Looking at changes over the last few decades, there’s no question the rental market has shifted. The types of people searching for rental property, where they’re searching, and how they’re searching has all changed drastically. So, what does it mean for you?
Before the crash in 2008, renting simply wasn’t as popular as it is today. Home loans were easy to come by, and most Gen X adults considered home ownership part of the American Dream. Most who were college educated were home owners, and desired to be in locations that suited their needs by being close to work, often times being apartments close to “downtown”.
With homeownership rather easy to come by, it’s no wonder rent values were significantly lower, and quality tenants were more difficult to come by. Those who were college educated, and hardworking, had every reason to be homeowner rather than a renter.
But, in the last decade, things have made a change.
When looking at current generations, or Millennials/Gen Z, it’s become quite clear that homeownership is not the ultimate goal. Most have lost sight of the opportunity of being a homeowner, and prefer to rent. Probably to blame was the ’08 crash as many watched countless homeowners, including their own friends and family, lose everything.
Also, the prices of homes have risen, so affordability has become a thing of the past. That holds true for investors as well, as many have become priced out of primary markets. In these cities, property values have reached a point that investing simply doesn’t make sense for most individuals. That’s why many of these investors have branched out into secondary and tertiary markets.
With most cities in SWFL being a tertiary market, it’s hardly a secret why so many investors used to doing business in big cities have fled to smaller towns. Barriers to entry are significantly less, allowing more buying power for the average investor.
But, population size isn’t the only way to determine if it’s a market you should invest in.
Looking at the economic strength of an area, job growth, access to shopping and entertainment, and new large developments are always a tel tale sign of a regions strength, or weakness.
In the shifting market place, most investors in these primary markets are being faced with several issues that are worth keeping an eye on.
Tenant retention has become tougher than years past.
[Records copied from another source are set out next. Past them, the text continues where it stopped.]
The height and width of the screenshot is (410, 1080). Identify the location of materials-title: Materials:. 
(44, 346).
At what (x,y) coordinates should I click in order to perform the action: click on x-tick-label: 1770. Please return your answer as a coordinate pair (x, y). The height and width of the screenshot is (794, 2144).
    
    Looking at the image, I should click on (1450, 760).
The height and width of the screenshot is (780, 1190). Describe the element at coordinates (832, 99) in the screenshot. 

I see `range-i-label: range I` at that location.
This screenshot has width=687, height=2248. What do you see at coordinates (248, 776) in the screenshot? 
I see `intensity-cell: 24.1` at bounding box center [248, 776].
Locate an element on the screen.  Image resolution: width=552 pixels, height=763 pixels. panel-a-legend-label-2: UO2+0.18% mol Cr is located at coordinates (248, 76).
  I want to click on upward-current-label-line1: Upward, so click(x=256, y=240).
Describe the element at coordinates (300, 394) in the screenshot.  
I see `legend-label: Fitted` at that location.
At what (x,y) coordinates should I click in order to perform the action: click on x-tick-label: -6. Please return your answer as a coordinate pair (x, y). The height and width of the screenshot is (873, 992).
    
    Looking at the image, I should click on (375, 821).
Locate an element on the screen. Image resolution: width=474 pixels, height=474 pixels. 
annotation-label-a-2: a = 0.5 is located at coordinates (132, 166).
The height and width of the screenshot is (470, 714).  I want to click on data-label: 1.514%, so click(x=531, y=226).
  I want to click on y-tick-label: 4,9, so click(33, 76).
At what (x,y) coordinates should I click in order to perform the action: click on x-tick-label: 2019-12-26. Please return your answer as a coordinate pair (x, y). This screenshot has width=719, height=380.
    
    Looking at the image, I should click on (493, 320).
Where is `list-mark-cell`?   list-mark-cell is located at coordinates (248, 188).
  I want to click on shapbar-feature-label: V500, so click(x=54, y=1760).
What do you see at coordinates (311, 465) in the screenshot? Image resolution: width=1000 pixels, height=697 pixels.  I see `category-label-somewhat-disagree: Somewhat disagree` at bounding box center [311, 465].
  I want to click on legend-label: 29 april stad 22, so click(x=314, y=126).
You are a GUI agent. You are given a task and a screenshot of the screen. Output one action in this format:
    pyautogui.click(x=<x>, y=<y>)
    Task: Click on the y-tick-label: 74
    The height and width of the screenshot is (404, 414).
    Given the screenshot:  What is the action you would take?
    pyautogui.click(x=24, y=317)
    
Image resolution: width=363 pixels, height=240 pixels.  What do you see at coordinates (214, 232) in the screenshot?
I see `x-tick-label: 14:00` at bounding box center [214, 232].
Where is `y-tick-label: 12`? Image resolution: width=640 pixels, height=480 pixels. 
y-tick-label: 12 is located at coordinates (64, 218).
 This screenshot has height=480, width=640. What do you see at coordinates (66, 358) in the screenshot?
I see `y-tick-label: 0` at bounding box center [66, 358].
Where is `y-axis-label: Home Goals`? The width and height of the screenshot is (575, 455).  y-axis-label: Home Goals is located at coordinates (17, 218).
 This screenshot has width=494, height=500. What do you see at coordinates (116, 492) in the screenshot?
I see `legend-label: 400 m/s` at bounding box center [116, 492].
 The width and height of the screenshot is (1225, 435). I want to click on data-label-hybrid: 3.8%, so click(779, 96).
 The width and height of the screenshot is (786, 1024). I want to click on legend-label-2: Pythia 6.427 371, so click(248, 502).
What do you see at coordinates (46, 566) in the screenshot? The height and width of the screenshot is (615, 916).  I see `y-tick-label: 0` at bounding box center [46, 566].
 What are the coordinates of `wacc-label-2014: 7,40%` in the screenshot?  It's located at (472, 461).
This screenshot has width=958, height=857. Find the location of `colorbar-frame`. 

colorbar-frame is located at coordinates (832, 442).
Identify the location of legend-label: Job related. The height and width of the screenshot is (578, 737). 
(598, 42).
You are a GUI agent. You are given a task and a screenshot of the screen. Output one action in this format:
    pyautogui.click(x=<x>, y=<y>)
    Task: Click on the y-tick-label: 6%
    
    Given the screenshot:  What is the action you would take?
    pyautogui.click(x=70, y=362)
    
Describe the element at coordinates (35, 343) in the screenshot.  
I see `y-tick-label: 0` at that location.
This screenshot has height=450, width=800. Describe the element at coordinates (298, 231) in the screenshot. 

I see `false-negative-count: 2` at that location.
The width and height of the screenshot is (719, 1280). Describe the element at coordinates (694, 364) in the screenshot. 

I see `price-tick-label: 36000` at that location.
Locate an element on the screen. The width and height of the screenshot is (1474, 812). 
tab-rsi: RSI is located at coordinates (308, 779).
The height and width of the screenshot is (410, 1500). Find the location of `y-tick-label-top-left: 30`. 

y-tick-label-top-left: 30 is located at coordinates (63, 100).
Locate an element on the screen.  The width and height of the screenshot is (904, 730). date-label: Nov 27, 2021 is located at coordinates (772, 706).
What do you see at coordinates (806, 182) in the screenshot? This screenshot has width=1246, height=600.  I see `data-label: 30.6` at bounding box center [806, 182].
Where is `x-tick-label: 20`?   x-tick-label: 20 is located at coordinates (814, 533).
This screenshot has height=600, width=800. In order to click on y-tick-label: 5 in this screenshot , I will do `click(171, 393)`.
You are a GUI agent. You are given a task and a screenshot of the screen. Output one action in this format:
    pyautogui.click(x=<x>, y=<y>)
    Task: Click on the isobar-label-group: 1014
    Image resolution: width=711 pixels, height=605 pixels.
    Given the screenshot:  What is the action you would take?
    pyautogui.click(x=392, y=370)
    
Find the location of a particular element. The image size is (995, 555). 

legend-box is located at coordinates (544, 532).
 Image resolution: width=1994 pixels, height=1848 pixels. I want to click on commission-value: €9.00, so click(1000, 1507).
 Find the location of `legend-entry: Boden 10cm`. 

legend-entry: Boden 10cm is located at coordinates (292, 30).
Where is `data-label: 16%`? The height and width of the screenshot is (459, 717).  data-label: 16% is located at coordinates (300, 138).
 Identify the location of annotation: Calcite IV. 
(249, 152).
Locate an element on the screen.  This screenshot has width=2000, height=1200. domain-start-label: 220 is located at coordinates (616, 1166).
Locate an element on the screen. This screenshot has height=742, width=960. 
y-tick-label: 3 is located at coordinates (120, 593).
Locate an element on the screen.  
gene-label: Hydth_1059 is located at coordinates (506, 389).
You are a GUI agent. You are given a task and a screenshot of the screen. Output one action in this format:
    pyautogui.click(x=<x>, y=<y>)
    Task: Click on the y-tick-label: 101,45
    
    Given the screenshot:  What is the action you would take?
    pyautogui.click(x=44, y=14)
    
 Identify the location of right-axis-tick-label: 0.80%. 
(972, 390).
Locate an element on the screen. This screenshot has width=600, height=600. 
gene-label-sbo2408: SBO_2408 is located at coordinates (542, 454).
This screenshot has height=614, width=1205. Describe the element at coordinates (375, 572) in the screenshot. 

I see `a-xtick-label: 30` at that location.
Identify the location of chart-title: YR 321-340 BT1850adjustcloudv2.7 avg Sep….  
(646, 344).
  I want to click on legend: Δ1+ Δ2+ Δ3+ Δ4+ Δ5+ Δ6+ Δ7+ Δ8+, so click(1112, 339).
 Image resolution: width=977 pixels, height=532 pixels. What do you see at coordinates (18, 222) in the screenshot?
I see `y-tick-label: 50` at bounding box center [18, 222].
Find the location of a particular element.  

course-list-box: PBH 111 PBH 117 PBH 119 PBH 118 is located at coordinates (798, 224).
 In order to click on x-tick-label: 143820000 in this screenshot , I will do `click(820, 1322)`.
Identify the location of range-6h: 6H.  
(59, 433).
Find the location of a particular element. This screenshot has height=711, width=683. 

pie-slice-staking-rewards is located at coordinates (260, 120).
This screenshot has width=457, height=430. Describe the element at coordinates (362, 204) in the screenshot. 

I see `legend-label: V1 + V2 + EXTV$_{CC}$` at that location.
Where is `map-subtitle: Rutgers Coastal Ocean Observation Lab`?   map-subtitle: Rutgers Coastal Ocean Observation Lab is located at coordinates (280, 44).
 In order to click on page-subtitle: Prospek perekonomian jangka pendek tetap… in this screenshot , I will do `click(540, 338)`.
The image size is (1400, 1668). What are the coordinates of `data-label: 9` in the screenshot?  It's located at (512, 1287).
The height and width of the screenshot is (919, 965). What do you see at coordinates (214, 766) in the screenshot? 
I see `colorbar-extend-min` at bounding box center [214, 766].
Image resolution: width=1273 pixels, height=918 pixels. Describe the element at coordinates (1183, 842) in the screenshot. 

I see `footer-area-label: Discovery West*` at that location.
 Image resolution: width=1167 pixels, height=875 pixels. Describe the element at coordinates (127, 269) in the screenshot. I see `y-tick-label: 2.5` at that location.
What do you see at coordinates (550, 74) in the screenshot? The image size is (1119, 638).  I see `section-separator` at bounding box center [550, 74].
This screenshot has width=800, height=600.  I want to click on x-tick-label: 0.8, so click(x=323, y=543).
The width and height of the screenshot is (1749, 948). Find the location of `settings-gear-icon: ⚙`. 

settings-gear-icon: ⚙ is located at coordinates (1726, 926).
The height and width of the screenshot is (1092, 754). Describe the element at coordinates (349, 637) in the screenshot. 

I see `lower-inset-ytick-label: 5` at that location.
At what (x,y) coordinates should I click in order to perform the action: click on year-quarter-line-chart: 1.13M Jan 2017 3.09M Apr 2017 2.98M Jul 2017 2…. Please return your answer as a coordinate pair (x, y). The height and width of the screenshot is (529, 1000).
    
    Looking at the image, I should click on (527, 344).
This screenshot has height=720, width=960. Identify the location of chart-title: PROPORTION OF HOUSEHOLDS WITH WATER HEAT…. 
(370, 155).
As the job market grows, tenants are chasing their new jobs and leaving their rentals more and more. Most young people now are simply not looking to buckle down and start their lives, rather, they’re pursuing their passions and going wherever that may take them.
Meanwhile, the baby boomers have moved into a period of downsizing, many selling their homes and renting something small and affordable that’s close to the amenities they seek, such as shopping, boating, and golfing.
Affordability has certainly become a question with most investors. As home prices go up, the CAP rates get pushed tighter and tighter. Finding a good deal on an investment property seems to be more difficult to come by. Simply pushing rents up to compensate is also becoming a bit tougher. Most property managers are finding that individuals are now spending 30% of their income just on rent alone. In fact, Florida has entered a “crisis” that describes hundreds of thousands of individuals simply can not afford the new rent standard we’re facing. Most hardworking blue color Americans are finding it literally impossible to afford a place to live.
This has lead to higher vacancy rates in many cities, especially Orlando.
Here’s a great video explaining the current crisis:
Overall, rents have leveled out, or even slightly dropped. As new construction properties are breeding a new generation of homes, there certainly is a new standard of living that is expected by potential renters. In other words, properties that are featuring open floor plans with upgrades kitchens/baths are pulling significantly more rent that their dated counterparts.
This is why many investors have been seeking new construction homes as a way of keeping future maintenance costs low while gaining a competitive edge over older homes also listed for rent.
Or, investors are buying older homes for cheaper and rehabbing them to meet the standard of new properties we’re seeing come from builders. Either way, tenants certainly prefer newer, and nicer!
In conclusion, the rental market is still strong. But, there’s a limit on how high rents can be pushed, and it’s seems we’ve found it, at least for the time being. Until wages go up, this is likely where rents will stay for the near future.